ЖЕНЯ. Да, и не жалею об этом. Хотя по работе меня не повышали, и я занимался только переводами и редактированием. Впрочем, изредка посылали брать интервью у иностранцев, а также сопровождать некоторых из них в поездках. По нашей стране, разумеется. Постепенно стали доверять делать репортажи на английском, а также писать обзоры книг и журналов, тоже на иностранном, и даже читать их моим незабываемым баритоном перед
Я. Кстати, о девственности. Свою ты сохранил, а чью-то, причём иностранную, нарушил. Ты мне что-то рассказывал…
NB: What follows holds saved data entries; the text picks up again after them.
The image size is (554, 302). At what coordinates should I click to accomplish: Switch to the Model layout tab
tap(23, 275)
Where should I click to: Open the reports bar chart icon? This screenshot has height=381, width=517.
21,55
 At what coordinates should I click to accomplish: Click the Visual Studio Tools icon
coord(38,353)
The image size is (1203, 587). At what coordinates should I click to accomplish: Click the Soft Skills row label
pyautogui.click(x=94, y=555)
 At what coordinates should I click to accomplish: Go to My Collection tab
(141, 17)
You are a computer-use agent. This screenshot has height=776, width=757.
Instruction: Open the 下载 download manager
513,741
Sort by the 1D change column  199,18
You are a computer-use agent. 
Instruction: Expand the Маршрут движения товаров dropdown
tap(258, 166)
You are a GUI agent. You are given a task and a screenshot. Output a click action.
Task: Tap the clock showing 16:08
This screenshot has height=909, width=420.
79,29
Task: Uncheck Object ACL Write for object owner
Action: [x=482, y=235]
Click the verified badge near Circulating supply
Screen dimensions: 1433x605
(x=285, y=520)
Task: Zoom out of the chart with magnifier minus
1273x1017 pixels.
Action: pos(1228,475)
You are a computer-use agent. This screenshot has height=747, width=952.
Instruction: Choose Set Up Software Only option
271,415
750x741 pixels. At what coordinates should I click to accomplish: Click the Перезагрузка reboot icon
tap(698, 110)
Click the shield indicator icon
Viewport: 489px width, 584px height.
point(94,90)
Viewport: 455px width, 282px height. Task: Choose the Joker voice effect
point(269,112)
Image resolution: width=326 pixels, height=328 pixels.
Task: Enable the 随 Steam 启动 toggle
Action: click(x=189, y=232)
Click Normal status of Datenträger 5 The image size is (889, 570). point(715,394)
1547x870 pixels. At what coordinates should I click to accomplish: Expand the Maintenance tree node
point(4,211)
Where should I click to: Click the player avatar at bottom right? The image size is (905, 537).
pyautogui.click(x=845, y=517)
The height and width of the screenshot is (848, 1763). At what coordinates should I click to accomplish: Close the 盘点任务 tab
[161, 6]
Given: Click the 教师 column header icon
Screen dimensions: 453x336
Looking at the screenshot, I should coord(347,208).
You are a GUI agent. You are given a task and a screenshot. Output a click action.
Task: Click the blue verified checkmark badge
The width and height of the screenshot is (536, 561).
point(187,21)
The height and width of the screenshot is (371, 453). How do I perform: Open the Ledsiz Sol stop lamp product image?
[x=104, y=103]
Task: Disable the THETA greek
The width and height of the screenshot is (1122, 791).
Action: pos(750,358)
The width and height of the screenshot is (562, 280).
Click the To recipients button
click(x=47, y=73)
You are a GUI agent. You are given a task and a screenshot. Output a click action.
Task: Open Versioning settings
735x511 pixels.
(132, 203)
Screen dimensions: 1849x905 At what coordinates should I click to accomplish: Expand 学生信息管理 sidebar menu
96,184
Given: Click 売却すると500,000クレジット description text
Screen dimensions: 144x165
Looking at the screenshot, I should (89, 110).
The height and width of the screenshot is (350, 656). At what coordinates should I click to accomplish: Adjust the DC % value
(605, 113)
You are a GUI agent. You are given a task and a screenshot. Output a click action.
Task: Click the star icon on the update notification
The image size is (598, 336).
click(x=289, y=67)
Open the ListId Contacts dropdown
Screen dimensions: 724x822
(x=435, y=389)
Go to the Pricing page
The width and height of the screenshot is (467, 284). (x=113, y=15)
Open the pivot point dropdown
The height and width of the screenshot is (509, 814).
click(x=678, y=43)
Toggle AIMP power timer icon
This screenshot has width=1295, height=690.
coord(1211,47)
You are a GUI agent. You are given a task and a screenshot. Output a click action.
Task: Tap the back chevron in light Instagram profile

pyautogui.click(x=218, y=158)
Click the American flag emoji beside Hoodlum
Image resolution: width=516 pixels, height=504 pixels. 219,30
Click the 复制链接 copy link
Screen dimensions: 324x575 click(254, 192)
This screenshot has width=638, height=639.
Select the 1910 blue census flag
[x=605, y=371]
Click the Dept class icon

ЖЕНЯ. Да, у нас в редакции работало довольно много иностранцев и иностранок из Индии. Но ничьей девственности я не нарушал. Потому что её не было.
Я. Расскажи подробней, я подзабыл.
ЖЕНЯ. Ну, что ж… Назовем её ПремлАта. Она работала диктором на языке хинди. Полноватая, с круглым лицом и чувственным ртом, с красивыми зубами. (Прямо как в телерекламе «Локолют»!) С длиннющей толстой косой. Одевалась в разного цвета сАри… Я выразительно описываю?
Я. Весьма. Переходи скорей к самому главному.
ЖЕНЯ. Ну что ты? Я и думать не смел о «самом главном»! Ни о каких других отношениях, кроме служебно-дружеских. Я ведь был кто? Советский молодой человек, а она — представительница чуждого нам буржуазного общества, хотя и великого дружественного народа, не так давно освободившегося от вековой колониальной зависимости при поддержке нашей могучей страны… Я правильно излагаю?
Я. Абсолютно.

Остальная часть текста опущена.